DATA —
((

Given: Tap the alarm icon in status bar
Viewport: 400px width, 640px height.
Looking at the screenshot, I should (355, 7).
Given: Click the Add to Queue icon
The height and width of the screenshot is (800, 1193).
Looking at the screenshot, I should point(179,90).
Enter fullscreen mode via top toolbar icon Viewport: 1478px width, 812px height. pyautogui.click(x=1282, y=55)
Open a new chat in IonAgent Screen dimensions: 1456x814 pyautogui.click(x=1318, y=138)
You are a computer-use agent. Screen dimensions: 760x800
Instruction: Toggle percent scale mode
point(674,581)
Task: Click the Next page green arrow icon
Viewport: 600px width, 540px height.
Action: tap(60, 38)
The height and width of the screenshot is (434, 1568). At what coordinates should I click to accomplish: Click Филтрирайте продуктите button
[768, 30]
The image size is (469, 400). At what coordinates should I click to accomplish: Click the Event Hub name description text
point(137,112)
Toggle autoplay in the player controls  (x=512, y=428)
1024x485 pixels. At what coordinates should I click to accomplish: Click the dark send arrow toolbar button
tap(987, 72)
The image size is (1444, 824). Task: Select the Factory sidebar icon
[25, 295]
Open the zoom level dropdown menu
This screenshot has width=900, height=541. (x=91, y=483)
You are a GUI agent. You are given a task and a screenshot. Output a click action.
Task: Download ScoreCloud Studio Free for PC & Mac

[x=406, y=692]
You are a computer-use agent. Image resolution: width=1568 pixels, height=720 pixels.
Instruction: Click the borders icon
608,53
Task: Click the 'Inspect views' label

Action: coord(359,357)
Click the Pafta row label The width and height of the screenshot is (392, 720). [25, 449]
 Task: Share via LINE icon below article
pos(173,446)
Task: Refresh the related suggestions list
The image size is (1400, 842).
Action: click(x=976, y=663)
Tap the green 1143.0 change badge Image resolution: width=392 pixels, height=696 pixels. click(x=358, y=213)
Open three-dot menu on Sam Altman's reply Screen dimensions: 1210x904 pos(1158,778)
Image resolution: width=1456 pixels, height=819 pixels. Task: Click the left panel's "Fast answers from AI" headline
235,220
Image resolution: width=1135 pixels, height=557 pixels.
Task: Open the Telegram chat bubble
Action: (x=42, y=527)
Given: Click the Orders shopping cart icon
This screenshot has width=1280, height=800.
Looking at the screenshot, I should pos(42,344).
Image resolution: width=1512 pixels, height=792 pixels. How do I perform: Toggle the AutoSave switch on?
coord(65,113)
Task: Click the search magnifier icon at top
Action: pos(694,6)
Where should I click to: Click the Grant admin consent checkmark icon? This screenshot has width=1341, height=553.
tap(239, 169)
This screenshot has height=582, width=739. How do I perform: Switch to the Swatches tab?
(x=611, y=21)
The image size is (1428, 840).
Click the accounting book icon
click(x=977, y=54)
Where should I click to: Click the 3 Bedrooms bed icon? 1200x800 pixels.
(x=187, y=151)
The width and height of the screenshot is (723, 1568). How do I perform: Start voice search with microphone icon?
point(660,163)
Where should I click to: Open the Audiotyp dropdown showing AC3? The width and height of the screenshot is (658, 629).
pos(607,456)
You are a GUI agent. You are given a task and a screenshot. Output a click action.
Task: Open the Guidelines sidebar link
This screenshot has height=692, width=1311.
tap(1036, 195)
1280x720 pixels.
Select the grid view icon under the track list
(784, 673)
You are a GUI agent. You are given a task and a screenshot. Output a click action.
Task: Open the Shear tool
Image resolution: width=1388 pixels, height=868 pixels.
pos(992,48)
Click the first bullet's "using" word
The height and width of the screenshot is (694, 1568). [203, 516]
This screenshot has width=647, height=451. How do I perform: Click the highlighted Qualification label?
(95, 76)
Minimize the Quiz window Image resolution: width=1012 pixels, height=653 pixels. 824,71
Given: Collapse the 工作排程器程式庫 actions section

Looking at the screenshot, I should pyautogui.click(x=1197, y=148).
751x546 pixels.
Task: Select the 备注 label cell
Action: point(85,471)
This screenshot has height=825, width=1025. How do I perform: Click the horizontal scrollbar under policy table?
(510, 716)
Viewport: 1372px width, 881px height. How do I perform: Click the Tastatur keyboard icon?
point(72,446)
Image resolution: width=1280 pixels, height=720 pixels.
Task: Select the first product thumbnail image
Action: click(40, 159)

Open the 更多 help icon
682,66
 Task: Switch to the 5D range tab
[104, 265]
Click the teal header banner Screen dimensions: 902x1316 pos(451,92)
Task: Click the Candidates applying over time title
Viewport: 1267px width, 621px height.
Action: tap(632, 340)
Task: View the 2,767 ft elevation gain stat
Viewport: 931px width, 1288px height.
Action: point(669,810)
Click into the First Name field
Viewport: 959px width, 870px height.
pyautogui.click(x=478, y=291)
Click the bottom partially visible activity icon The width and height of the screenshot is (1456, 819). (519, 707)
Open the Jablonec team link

))

Reproduce verbatim the rows starting with the line containing "The image size is (1428, 840)." and going on through the line containing "pos(607,456)".

The image size is (1428, 840).
Click the accounting book icon
click(x=977, y=54)
Where should I click to: Click the 3 Bedrooms bed icon? 1200x800 pixels.
(x=187, y=151)
The width and height of the screenshot is (723, 1568). How do I perform: Start voice search with microphone icon?
point(660,163)
Where should I click to: Open the Audiotyp dropdown showing AC3? The width and height of the screenshot is (658, 629).
pos(607,456)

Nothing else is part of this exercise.